Archeologists in Peru have identified what they say is a 3,200-year-old mural of a knife-wielding spider god. The image was discovered on the side of an ancient adobe temple, which experts believe was built by the pre-Columbian Cupisnique people in Peru’s Virú province, roughly 300 miles north of Lima.
Régulo Franco Jordán, the director of archaeology at the Fundación Augusto N. Wiese, says that the shrine’s proximity to a local river may imply that it was dedicated to water gods. “What we have here is a shrine that would have been a ceremonial centre thousands of years ago,” he told the Peruvian newspaper La República. “The spider on the shrine is associated with water and was an incredibly important animal in pre-Hispanic cultures, which lived according to a ceremonial calendar. It’s likely that there was a special, sacred water ceremony held between January and March when the rains came down from the higher areas.”

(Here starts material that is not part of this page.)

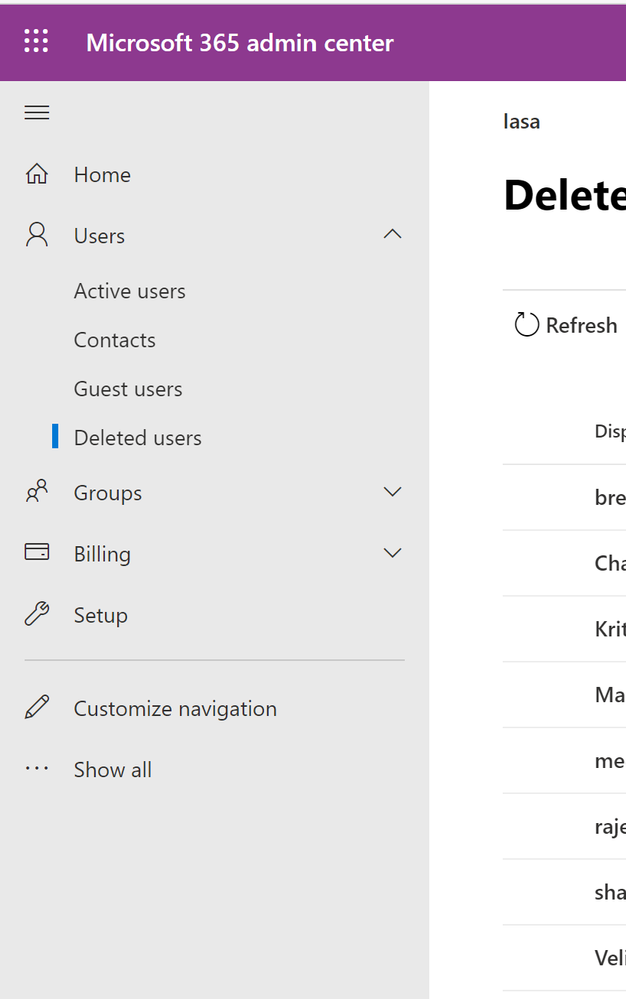Image resolution: width=626 pixels, height=999 pixels.
Task: Select the Home icon in the sidebar
Action: point(36,174)
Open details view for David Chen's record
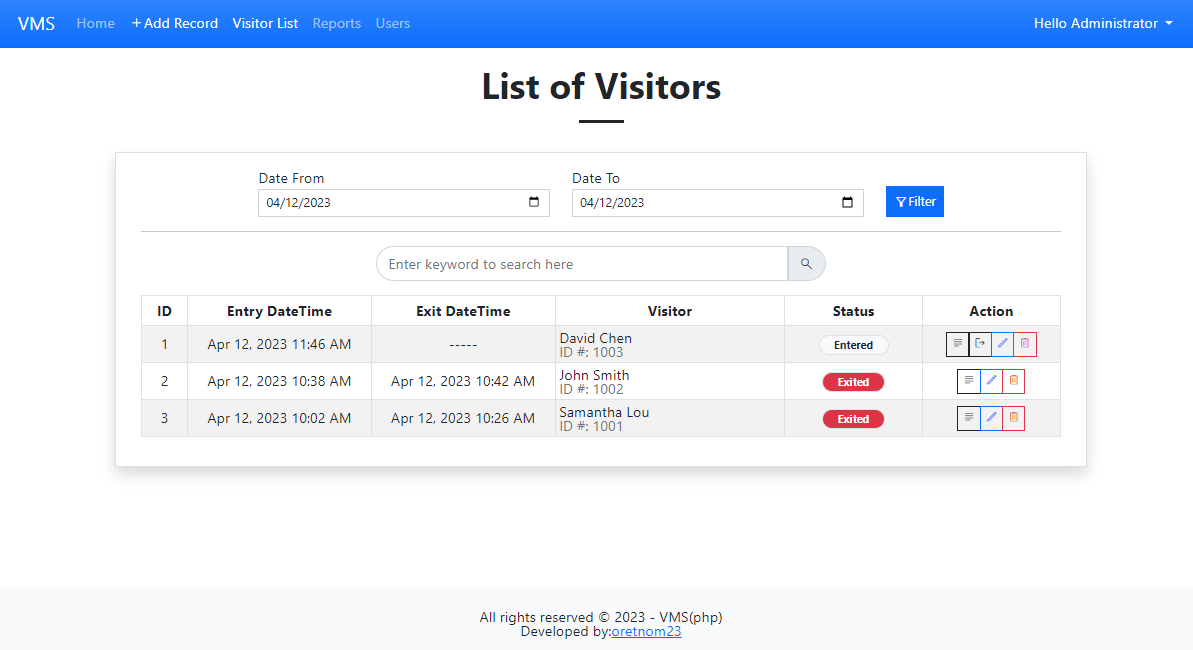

The mural, which was carried out in shades of ochre, yellow, gray, and white, was originally discovered by local avocado and sugarcane farmers, who were using heavy machinery to extend their crop fields when they inadvertently destroyed just over half of the ancient temple site. Jordán noted that the location has since been registered with local authorities and will be safely preserved until after the Covid-19 pandemic, at which point it can be further researched.
This spider god discovery is not the only ancient zoomorphic art to come from Peru in recent months. Last fall, archeologists working along Peru’s Nazca Lines discovered a 120ft-long geoglyph that seems to depict a massive cat. The monumental feline, which is carved into a hillside, is believed to have been created some time between 200 BCE and 100 BCE.